Cue the well-worn adage "timing is everything."
"We had a forward-thinking partner in Disney and ESPN and we were looking at it as a (top) objective to bring the SEC Network to customers," said John Hall, a spokesman for Dish. "So we started conversations very early. We were certainly proactive in those discussions with ESPN. It was not lost on us that we wanted to come in early so customers knew that they'd be able to see it on Dish come Aug. 14."
And it's a move that has paid off handsomely, already engendering goodwill among both "customers and potential customers." It sounds like typical PR talk, sure.
But Hall knows his target audience.
When it comes to being able to watch their favorite teams on TV, sports fans — especially those in the SEC — favor dealing in absolutes rather than hypotheticals.
"It's like talking to them on a personal level, which is particularly important when it comes to SEC sports," Hall said. "It's a piece of culture and it's important for us to connect with our customers and potential customers on that level about things that are important to them."
When it comes to importance, one would think Dish lapping the field with its competitors in regards to landing the SEC Network months ago would be given the highest priority. But if that was the case, Hall did a good job of not showing it.
Downplaying any talk of besting rivals, Hall elected to keep the focus on those his company serves.
"It's really more about customers and consumers in general — those who are already a customer or may be interested in becoming one," he said. "Something we say around here is, 'Follow the customer. Do what the customer wants and you're going to be right.' So what we're interested in is giving customers what they want."
Last-minute agreements commonplace
Dish is the outlier, of course. If negotiating was simple, every company would have been signed up for the SEC Network by now. These days, protracted discussions are part of the process.
In turn, last-minute agreements are becoming more of the rule than the exception.
"It's just the evolution of the cable industry," Budd said. "Not everybody signs a contract at the same time, so Comcast's contract may expire on Dec. 31 and Time Warner's contract may expire June 15. So it's really (about) when that particular operator's contract comes back up for renewal."
"In many cases (when) it comes to new networks, if the company that owns it believes it's worth a whole lot more than maybe the value our customers place on it, then yes, things can drag out," he said.
It's only going to get worse, Budd said. More and more, massive media conglomerates have tried to force providers into all-or-nothing deals. She pointed to the National Cable Television Cooperative's contentious negotiations with Viacom — which owns CBS, Nickelodeon and MTV, among others — earlier this year, which were touch-and-go and required multiple extensions on the night the deal ended before the sides came to an accord.

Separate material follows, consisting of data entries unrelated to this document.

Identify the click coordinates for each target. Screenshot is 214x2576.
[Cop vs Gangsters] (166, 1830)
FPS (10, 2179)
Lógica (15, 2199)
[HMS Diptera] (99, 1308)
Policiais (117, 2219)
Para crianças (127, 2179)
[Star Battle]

Had the agreement not been reached, Viacom would have pulled Cable TV of East Alabama's signal.
"So we don't get to say, 'We'd like to keep Nickelodeon and BET and MTV and maybe three or four more of your channels, but we don't think our demographic fits with some of your other channels,'" Budd said. "They say, 'No, you take all 17 you've been carrying or you don't get any. Oh, and by the way, you're going to pay this much.'"
Budd doesn't anticipate those kinds of to-the-buzzer theatrics with ESPN, though.
"We've never not signed an ESPN contract," she said. "You can't not have ESPN."
In that same vein, Troxel said, one can't have ESPN without the SEC Network. And that's not him being melodramatic. It's business.
Call it shrewd negotiating on the part of "The Worldwide Leader in Sports."
"They pretty much are bundling the SEC Network with ESPN and ESPN's products," Troxel said. "So if you want ESPN, you're probably going to end up carrying the SEC Network, too."